Why You Should Consider VA Home Mortgage Loan Benefits Over Conventional

by Hank

This is a guest post from Adam Gibson who is a writer at Accrued Interest, a finance blog. Check out Accrued Interest for the latest on the bond market, treasuries, mortgages and other financial news.

Now that you’ve found the home you want to buy, it’s time to weigh your financing options. Conventional loans are available at your local bank, sure, but the credit crunch makes it tougher to get a mortgage you can afford.

Then there’s a VA loan. Qualified veterans and active-duty personnel have the privilege of a 66-year-old home loan program. Besides being easier to qualify for, a VA loan features a multitude of financial benefits unprecedented in a conventional mortgage. As interest rates flirt with record lows, conventional mortgages look appealing. However, it takes a superb credit score of about 740 and untainted financial history to lock in those rates.

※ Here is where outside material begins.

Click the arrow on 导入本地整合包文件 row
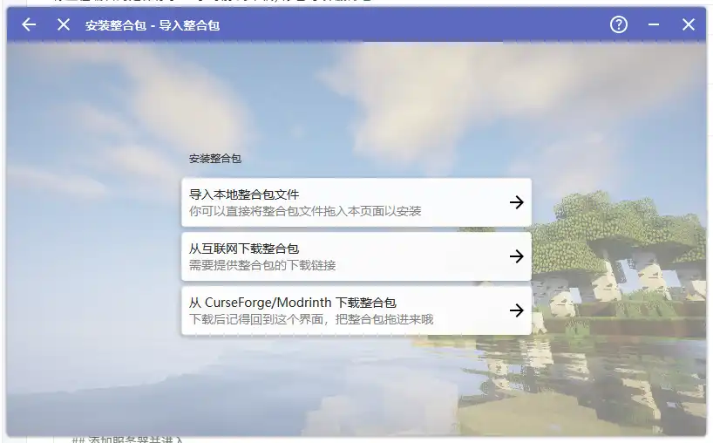This screenshot has height=443, width=713. (x=517, y=202)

Even if you could land those rates, expect to pay up to 20 percent down. With a VA loan, you may qualify for no money down, allowing you to finance a home valued up to $417,000 without paying a dime. In more-expensive housing markets, the loan limit exceeds $417,000. Additionally, VA loan borrowers often get lower interest rates because the VA insures up to 25 percent of each loan. This insurance against default reduces the risk assumed by the VA mortgage lenders, thus making them more likely to issue lower interest rates.

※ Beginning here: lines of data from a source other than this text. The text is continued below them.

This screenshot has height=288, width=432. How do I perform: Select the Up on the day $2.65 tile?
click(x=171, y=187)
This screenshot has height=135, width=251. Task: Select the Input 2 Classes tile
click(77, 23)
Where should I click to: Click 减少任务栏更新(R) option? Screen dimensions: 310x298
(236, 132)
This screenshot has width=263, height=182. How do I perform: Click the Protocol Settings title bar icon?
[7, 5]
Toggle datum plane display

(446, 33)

Low VA mortgage rates are only one of several reasons why VA loan benefits dwarf those of conventional options.

Up front, conventional loan borrowers often drop thousands on big down payments plus appraisal fees, origination, and closing costs. If these borrowers roll these fees into monthly payments, their interest rate balloons because the lender assumes more risk. When borrowers use VA loans, the seller can end up paying up to 6 percent of closing and concessions costs. The VA funding fee, which is already miniscule, can be separated into monthly payments without inflating the interest rate.

With the lower interest rates, VA loan borrowers tend to have smaller monthly payments than conventional loan borrowers. Borrowers who serve on active duty have interest rate caps. No private mortgage insurance (PMI) reduces monthly costs even further. Unless they put down at least 15 percent, conventional loan borrowers pay a PMI, adding significantly to monthly payments.

Prospective homebuyers don’t need a flawless financial history to get a VA loan. A foreclosure or personal bankruptcy does not automatically make you ineligible for the program, neither does imperfect credit. Though it’s always a good idea to work on your credit score, VA lenders often look for scores no lower than 620. With either a VA or conventional loan, the higher the credit score, the more favorable your loan will be. On the whole, the conventional financing market gives the best loans to borrowers with immaculate credit history.

Conventional loans occasionally include prepayment penalty clauses. Some prime lenders don’t bother with these penalties or decrease the interest rate if borrowers accept the clause. Subprime lenders aren’t as kind and more often write in prepayment penalty clauses. VA loans have no prepayment penalties, therefore allowing borrowers to pay in advance all they want.

Not every veteran and service member is eligible for the VA home loan program. Veterans must be honorably discharged. Other than that, those who may qualify break down into three groups: military members who served on active duty during peace time, or 90 days during war time, members of the National Guard or Reserves who served for six years, or spouses of service members killed in the line of duty.

Given the plethora of advantages that come with VA loans, it’s a no-brainer for qualified borrowers. If you’re unsure of what type of mortgage best suits you, contact a VA mortgage lender for advice.